== To do ==
Print exactly the lines that run from the one containing "Click the 鬼谋 tactic icon" to the final line of the data, both included, and print none of the pictures.
** Opening Data section block **
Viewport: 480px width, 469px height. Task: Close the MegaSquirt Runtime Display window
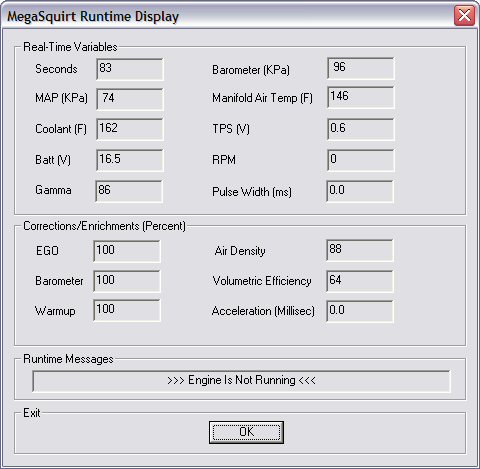(x=464, y=16)
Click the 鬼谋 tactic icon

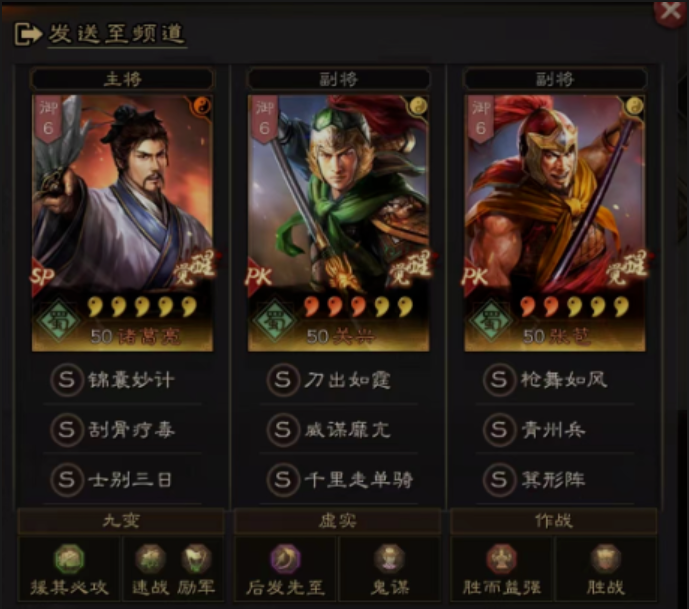tap(389, 558)
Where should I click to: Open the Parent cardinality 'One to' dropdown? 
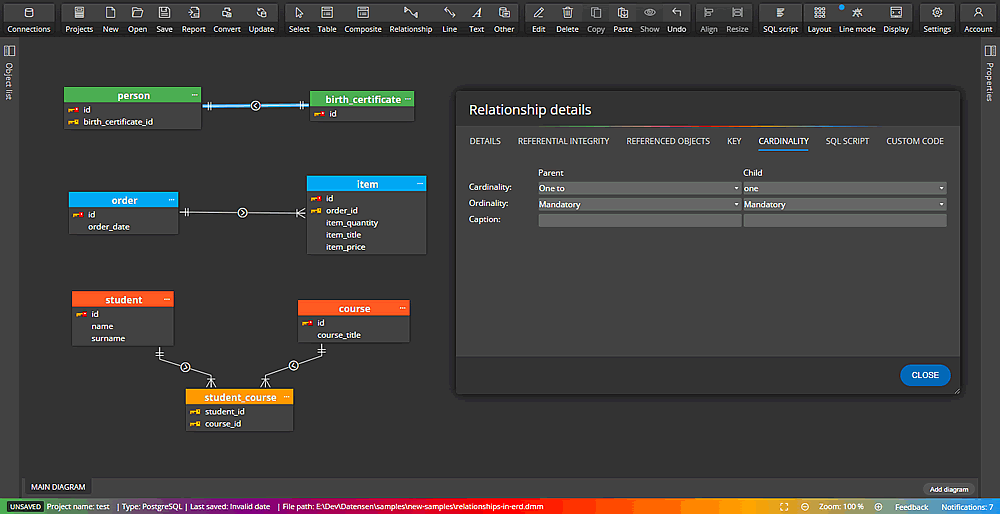pos(639,188)
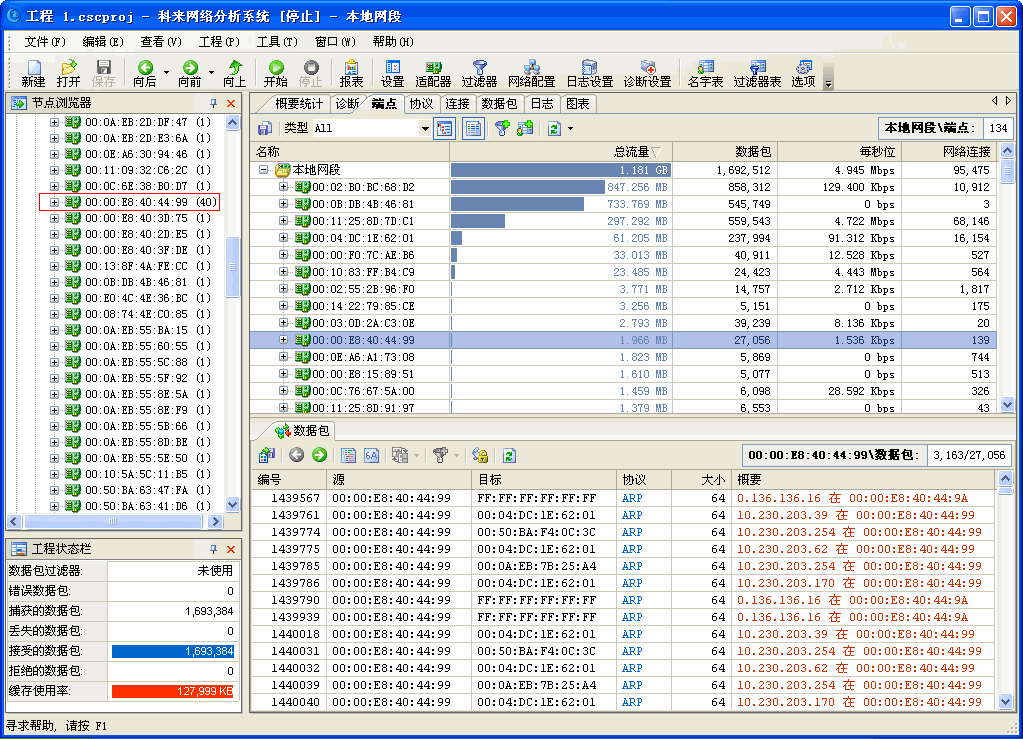Click the node browser vertical scrollbar thumb
This screenshot has height=739, width=1023.
[233, 266]
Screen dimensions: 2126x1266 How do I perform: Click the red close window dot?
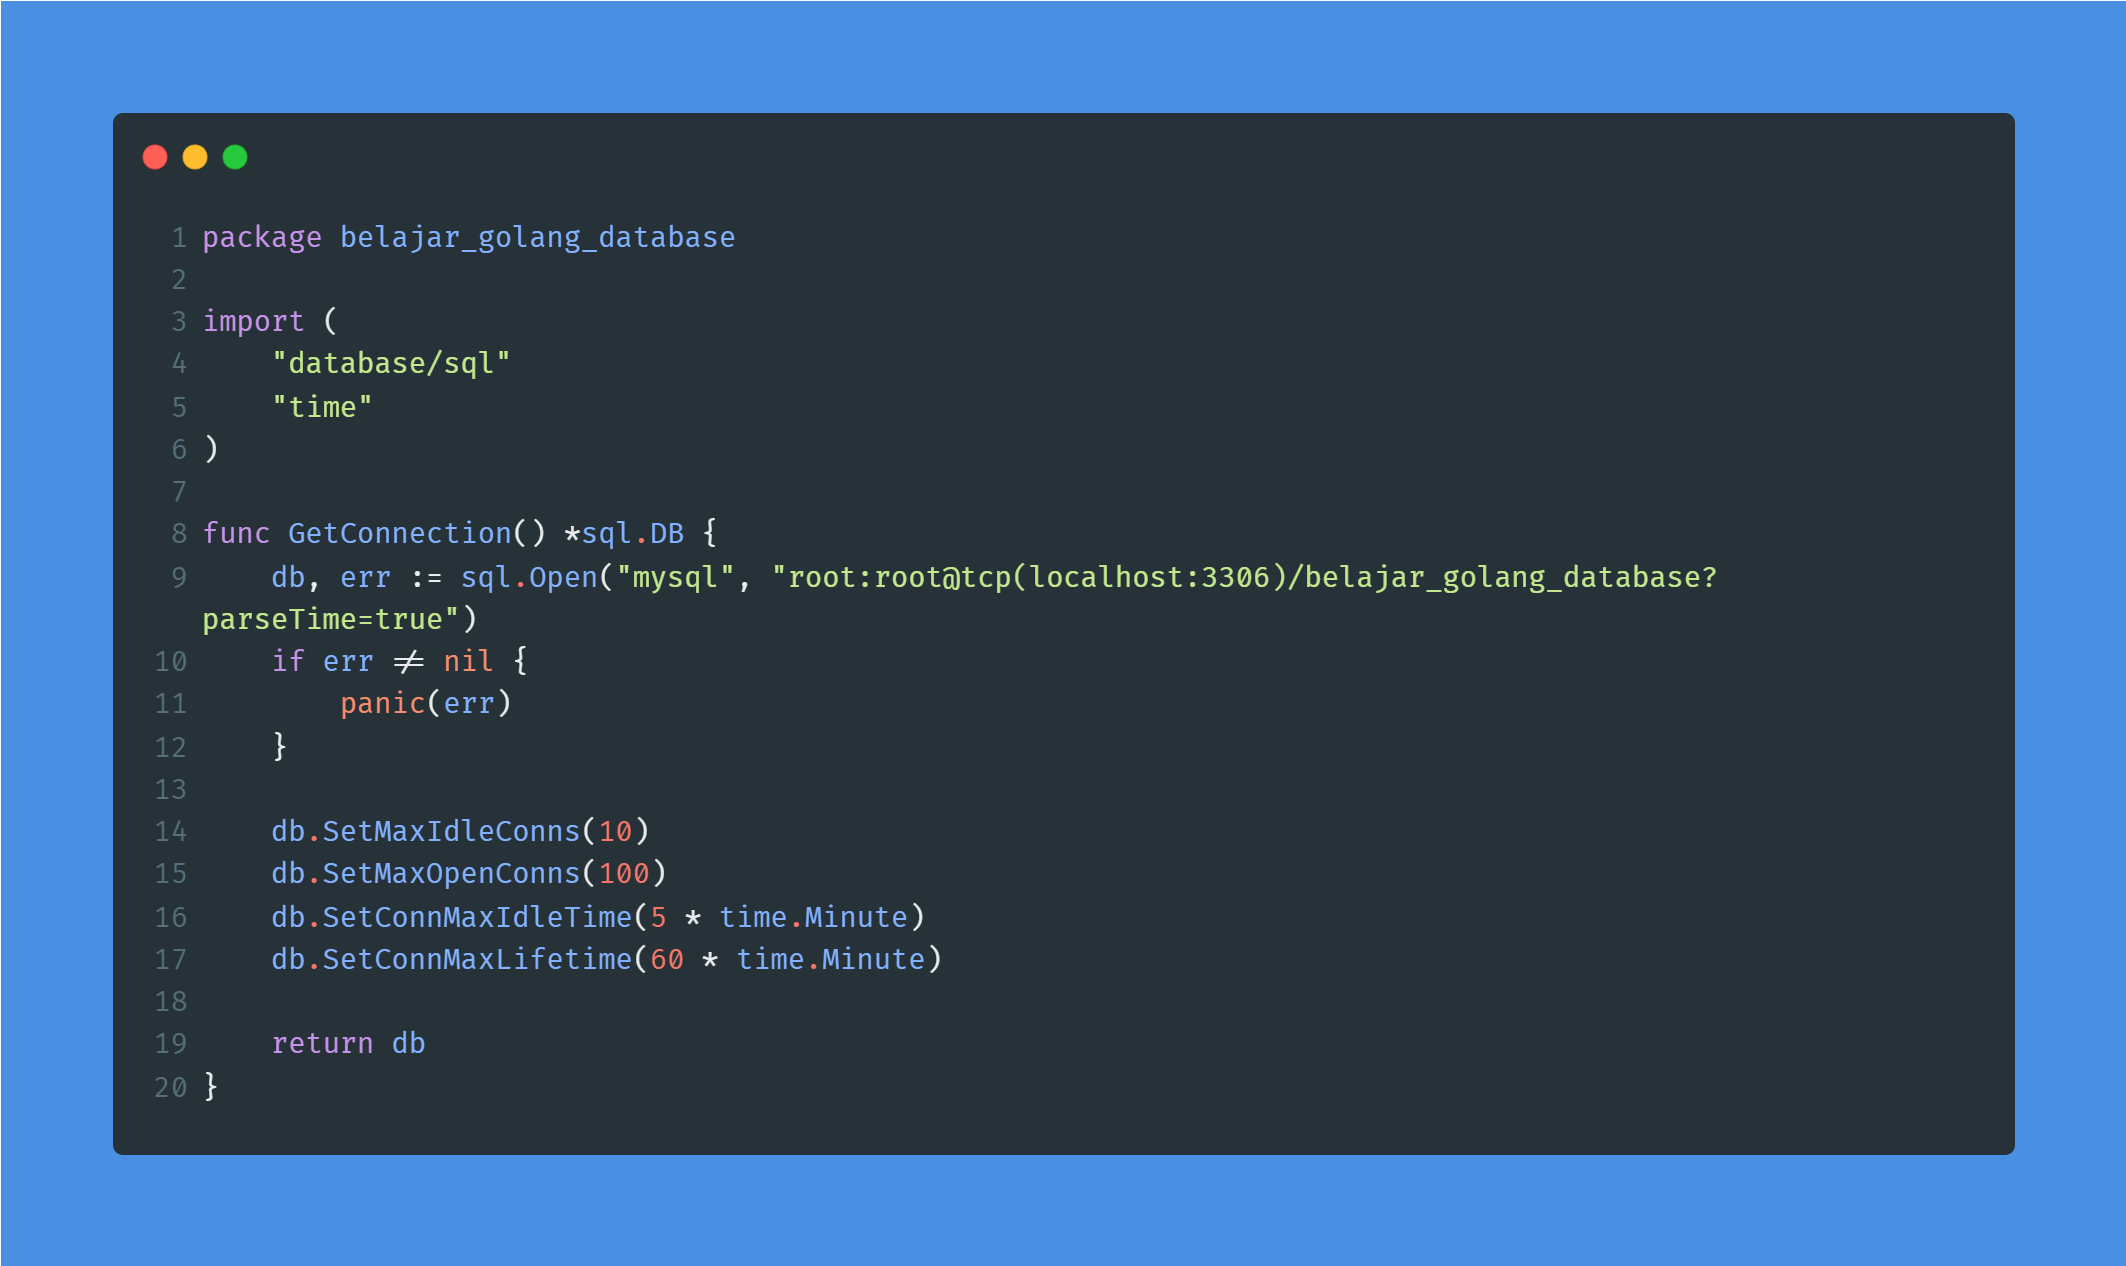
** Closing Data section block **
== Solution ==
Click the 鬼谋 tactic icon

tap(389, 558)
Where should I click to: Open the Parent cardinality 'One to' dropdown? 
pos(639,188)
Click the node browser vertical scrollbar thumb
This screenshot has height=739, width=1023.
[233, 266]
Screen dimensions: 2126x1266 How do I perform: Click the red close window dot?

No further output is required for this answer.